Atentos con los médicos y con los abogados. Los primeros tienen un poder enorme sobre nosotros porque –en principio– saben las cosas que nos pasan y que pueden determinar nuestra vida. En sentido literal. Certero o errado, su diagnóstico es inescrutable para nosotros y del mismo puede depender nuestra existencia. Estar bajo la mirada del médico nos regresa a la vulnerabilidad de la infancia. Con los abogados sucede algo similar. El jurisconsulto conoce, interpreta y aplica el derecho y, al hacerlo, puede determinar lo que sucederá con nuestra libertad o nuestro patrimonio. También ante ellos estamos expuestos con plena vulnerabilidad.
Ambas profesiones, además, utilizan un lenguaje indescifrable para el resto de las personas; repleto de términos grecolatinos y de tecnicismos. Para colmo, con frecuencia, galenos y juristas tienen una caligrafía insoportable que requiere de un perito en jeroglíficos capaz de descifrar sus notas. En síntesis: médicos y abogados detentan un poder que proviene de la oscuridad de sus saberes. Sin embargo, su función social es indispensable. Ambos custodian bienes fundamentales. Pero, aunque esto sea cierto, también lo es que es mejor vivir sin ir a médico ni visitar al abogado.
Para atemperar las inquietudes que provocan sus profesiones, los doctores en derecho y en medicina fueron madurando la ilusión de la certeza. De esta manera sus saberes se convirtieron en promesa de verdad. Ante el dolor físico o la angustia de terminar en la cárcel, la salida estaba en consultar a los que saben porque, si la situación era salvable, encontrarán la respuesta correcta.
Los juristas –dejo en paz a los médicos– llaman “certeza jurídica” a esa promesa ilusoria. Cuando estudié Derecho pensaba que eso era cierto. El buen abogado, identificando reglas y desentrañando normas, lograría identificar la conclusión precisa a un problema legal. Y si uno lo hacía, por lógica, lo harían igual y de la misma manera todos los juristas avezados. Esa certeza brindaría a las personas un bien invaluable llamado “seguridad jurídica”, que puede frasearse así: “Si alguien se encuentra en la situación X o realizó la acción Y, puede tener la certeza de que enfrentará la consecuencia W”. Sin duda.
Valga tanta premisa para regresar al título de este texto. Si usted es servidor o servidora público, ¿le aplica y con qué efectos la famosa Ley de Remuneraciones y los draconianos tipos penales que se crearon junto con la misma? Para saberlo no le servirá consultar a un abogado y ni siquiera a un(a) ministro(a) de la Suprema Corte de Justicia de la Nación. En estas aguas reina la incertidumbre, la confusión y la inseguridad jurídicas. Lo cual –temo decirlo– evidencia que aquello de la respuesta correcta es una entelequia anclada a un deseo irrisorio.
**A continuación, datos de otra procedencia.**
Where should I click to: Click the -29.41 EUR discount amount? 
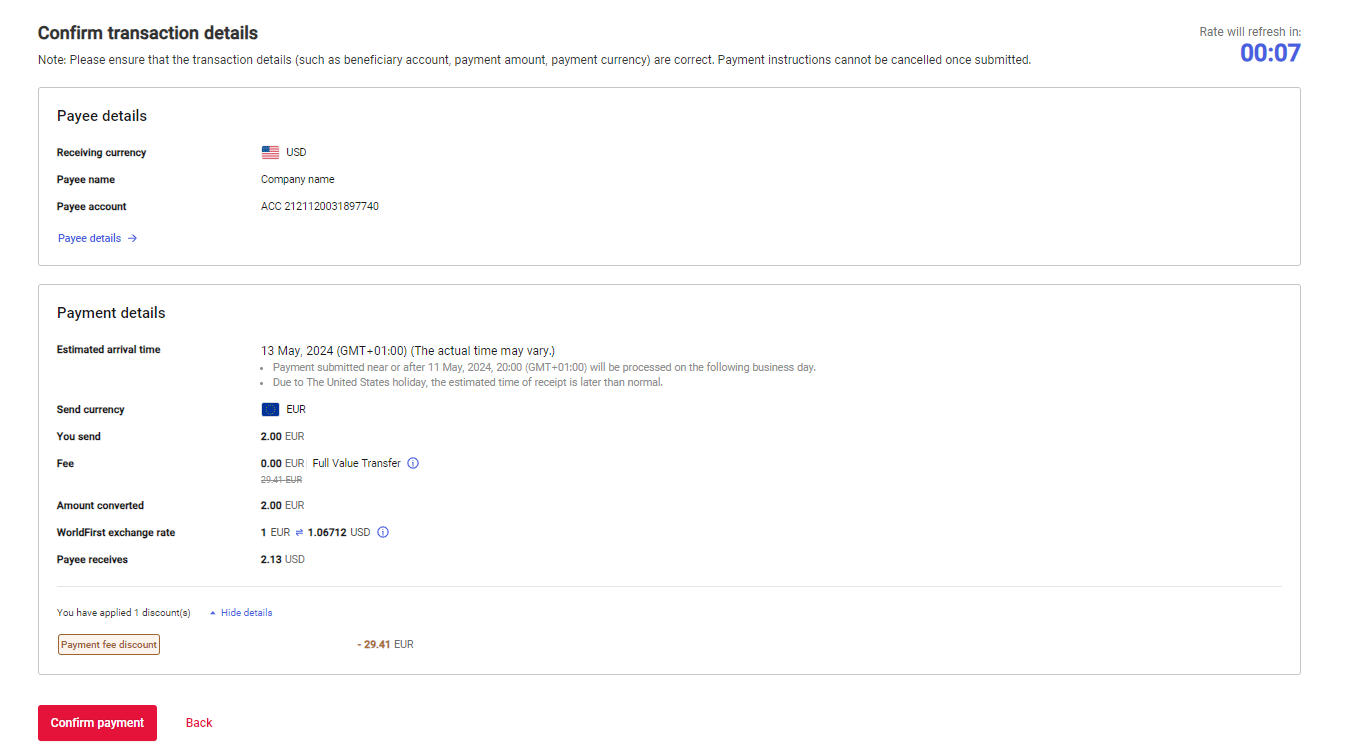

Sabemos que la ley se aprobó a las carreras –sin agotar el procedimiento legislativo según la Comisión Nacional de los Derechos Humanos– después de estar guardada en un cajón durante varios años. Es un hecho que su texto estaba plagado de errores y de términos desactualizados –Distrito Federal, en lugar de Ciudad de México; IFE en lugar de INE, etc.–, también que su redacción era confusa, oscura e imprecisa. Está documentado que la ley fue combatida con amparos y acciones de inconstitucionalidad (de la CNDH y de una parte del Senado). También se puede corroborar que primero la Corte –en una decisión inusitada porque contradijo una disposición legal expresa– la suspendió y que, al cabo de unos meses, el propio Poder Legislativo la modificó. Así que la cosa venía meneada.
Ahora el caso se abrió en la mesa de los juristas más experimentados del país: nuestros jueces y juezas constitucionales. Lo que se esperaba es que encontraran respuestas a cuestiones puntuales: a) ¿La ley se aprobó siguiendo el procedimiento correcto?; b) ¿El hecho de que la ley haya sido reformada impide que la Corte estudie las impugnaciones presentadas?; c) ¿La ley está suspendida –y, por lo mismo, no surte efectos– mientras esto sucede?; d) ¿La Corte debe estudiar las normas originalmente aprobadas que no han sido reformadas?; e) ¿Qué debe hacerse con una nueva acción de inconstitucionalidad que ya presentó la CNDH contra la ley reformada?, básicamente.
La discusión apenas comenzó, pero lo que ya quedó claro es que nuestros jueces constitucionales no podrán brindar respuestas comunes a estos dilemas. Adiós a la certeza y bienvenida la inseguridad jurídica.